Note that the batch file must be in ASCII or text format, a format that virtually all word-processors and text editors can save to.

When you press to Run Batch File you are first asked the name of the batch file containing the names of the input files that you want to process. Next, MONITOR looks for the first input file listed in the batch file, reads the input file into the software, runs the simulation based on the parameters specified in the input file, and writes the simulation results to an output file. MONITOR then moves on to the second input file listed in the batch file, processes it, outputs the results, and so on, until processing is complete for all the input files listed in the batch file.

MONITOR automatically outputs the results of the simulation to a file with the same name as the input file but with the suffix ".out" attached. So if you have the three input files "bears1", "bears2", and "bears3" listed in the batch file, the simulation results will be output to "bears1.out", "bears2.out", and "bears3.out", respectively. Note that input files called "bears.1" and "bears.2" would both have the same output file ("bears.out"), so be sure that you input files are distinguishable from one another based on characters that occur before the "." in the file name, not just on characters that occur after the "." For this reason "bears1" and "bears2" are preferable to "bears.1" and "bears.2" as input file names.

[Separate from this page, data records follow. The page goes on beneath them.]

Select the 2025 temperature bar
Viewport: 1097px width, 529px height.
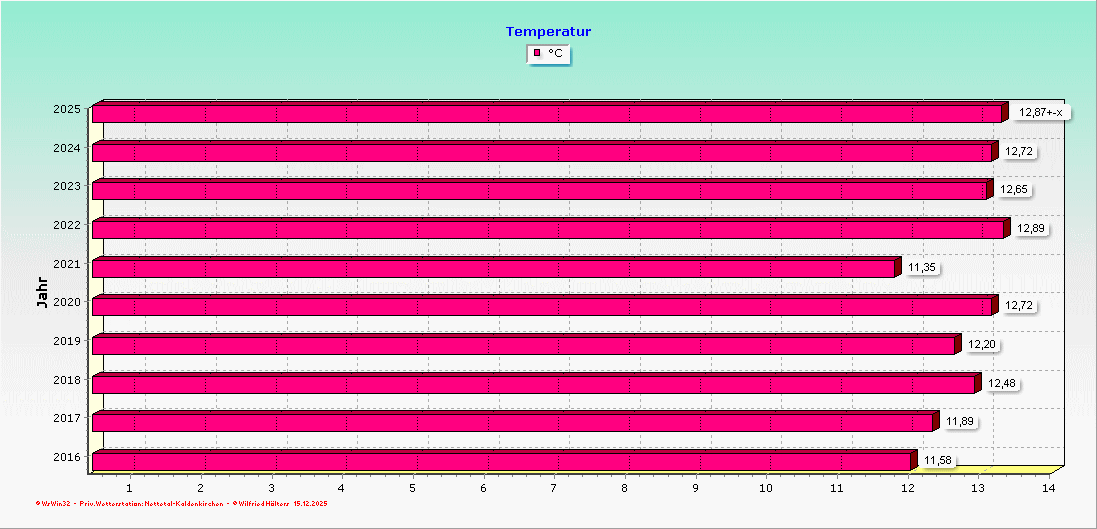click(x=546, y=114)
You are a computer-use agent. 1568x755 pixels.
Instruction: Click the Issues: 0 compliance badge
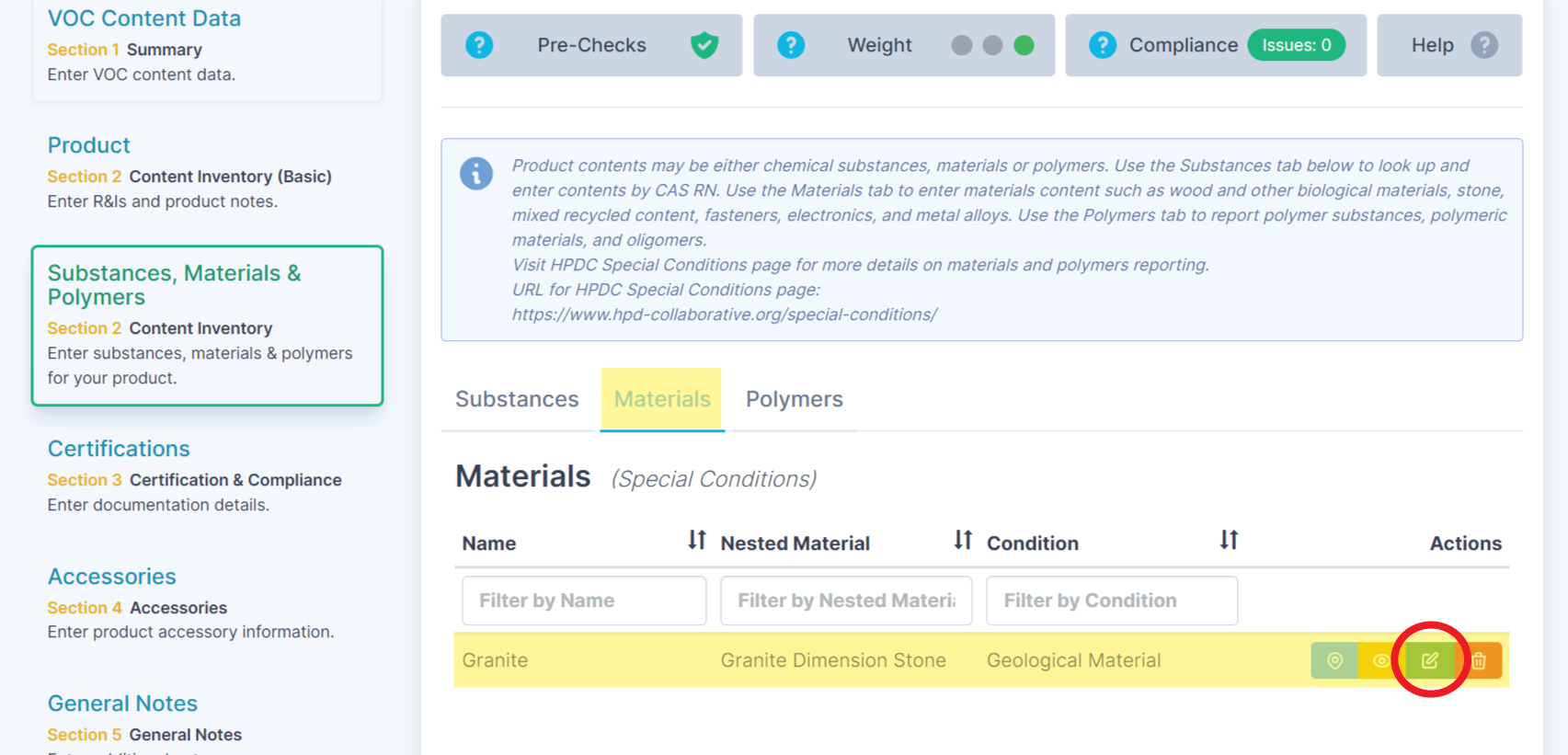1296,45
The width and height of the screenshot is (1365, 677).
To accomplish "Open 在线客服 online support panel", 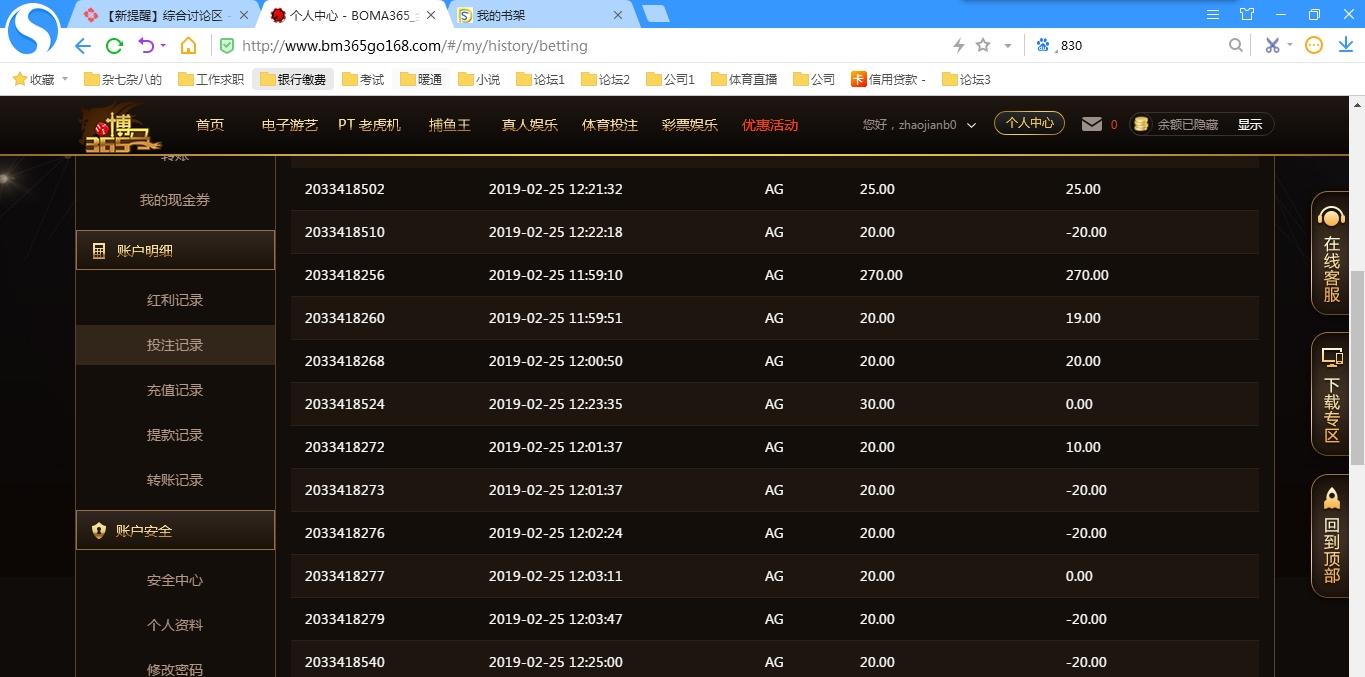I will (1331, 254).
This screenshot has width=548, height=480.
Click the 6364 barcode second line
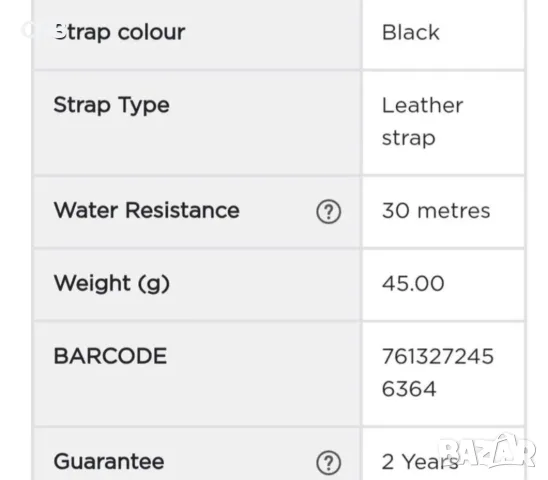[x=409, y=389]
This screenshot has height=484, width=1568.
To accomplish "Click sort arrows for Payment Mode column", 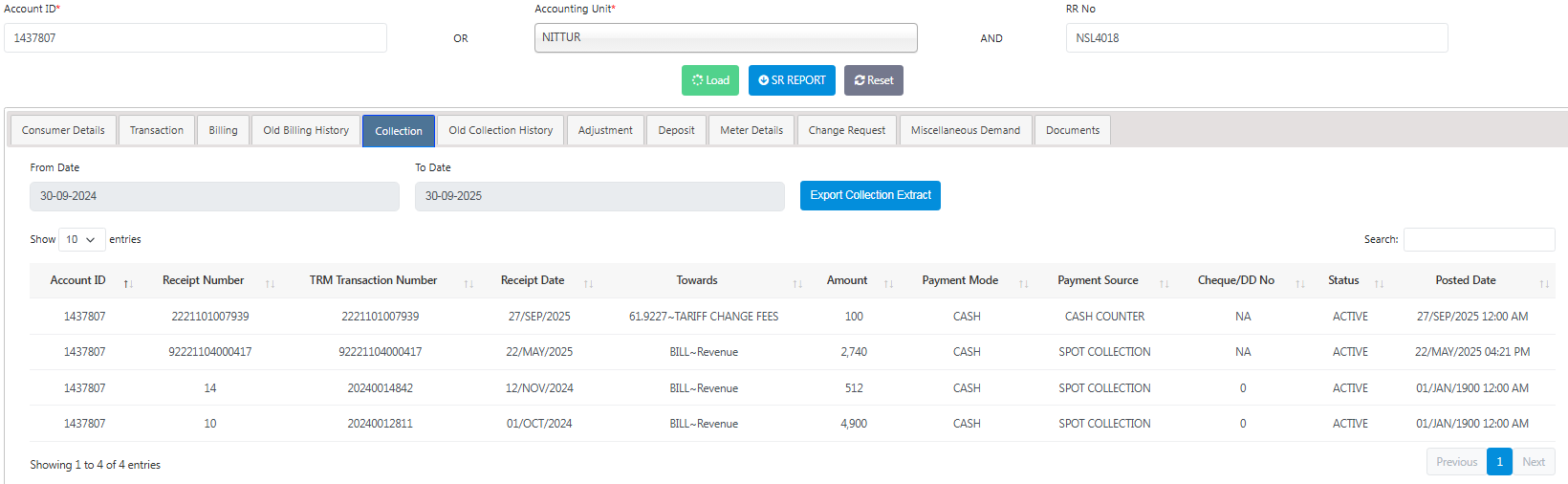I will [x=1023, y=283].
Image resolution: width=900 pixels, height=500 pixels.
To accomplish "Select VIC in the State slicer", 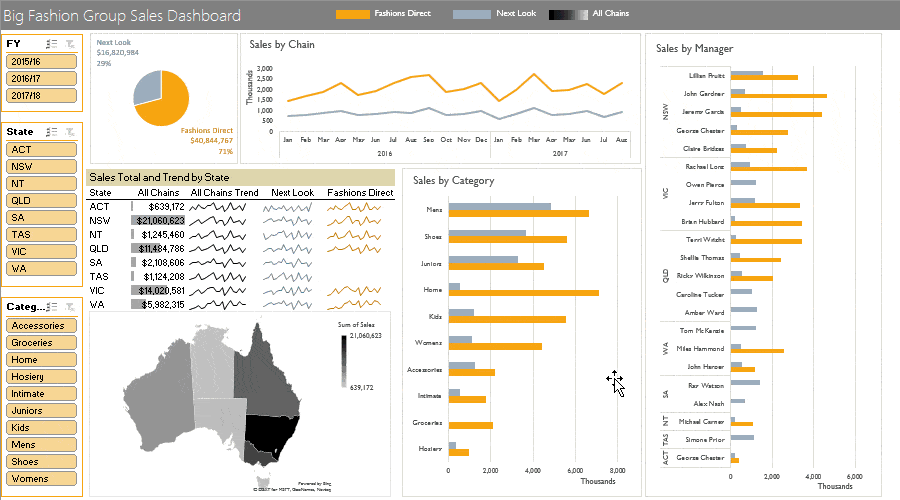I will click(x=41, y=251).
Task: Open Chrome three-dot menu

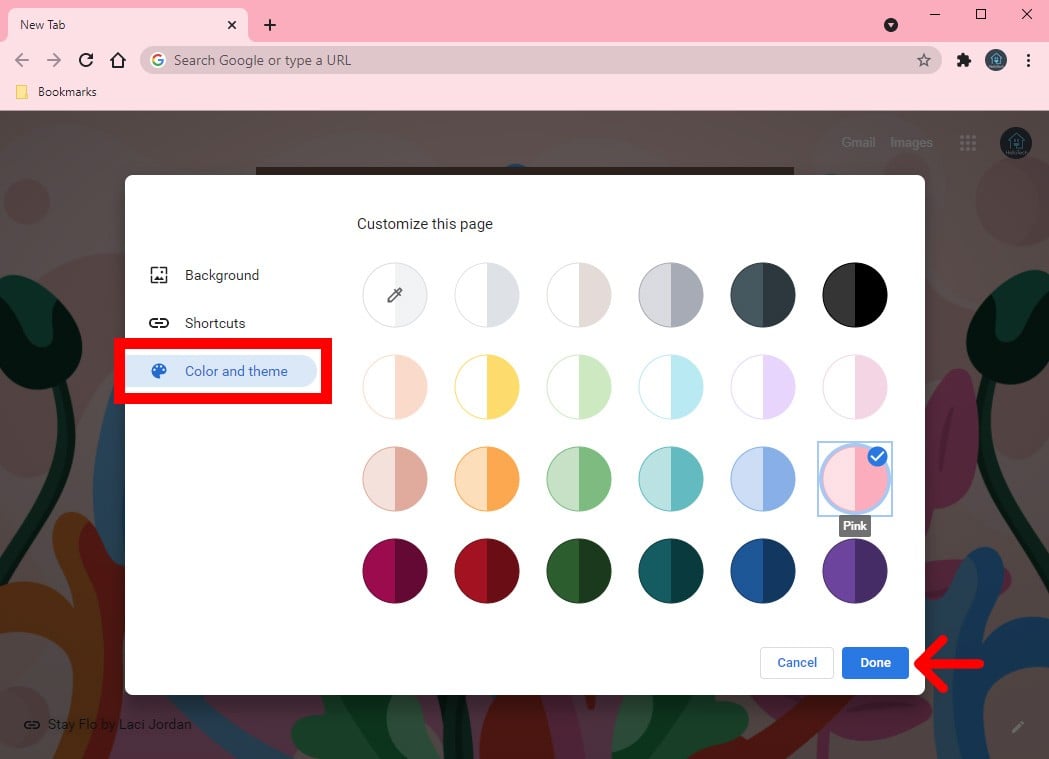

There is no limit to the number of files that can be processed in batch mode. You will find that processing input files in batch mode is a more efficient use of your time than running those same files interactively. Batch mode also makes obtaining power estimates for complicated/extensive monitoring programs easier because you can run simulations in batch mode overnight or during some other period when your computer is free and you are otherwise occupied.

Converter

Converter is a simple sub-program that permits you to convert a long-term trend to a trend per unit time, which is the currency of MONITOR. Many users are interested in estimating power to detect, for example, a 5% trend in a population over 10 years. Converter simply translates that trend for you into a per annum trend. For more information, see the context-sensitive help section in the program.

Quit

Pressing lets you quit MONITOR and return to DOS.

Single Plot - Black Bears

The following is an example of an application of MONITOR to guide the design of a monitoring program consisting of a single "plot" monitored over time. The application focuses on a population of Himalayan black bears (Selenarctos thibetanus) in the Dachigam Wildlife Sanctuary, Kashmir, India. The bears are a conspicuous inhabitant of the sanctuary, but little is known of the population's status or trends. Initiation of a small-scale monitoring program for this population would be useful, given the multitude of threats now facing the population.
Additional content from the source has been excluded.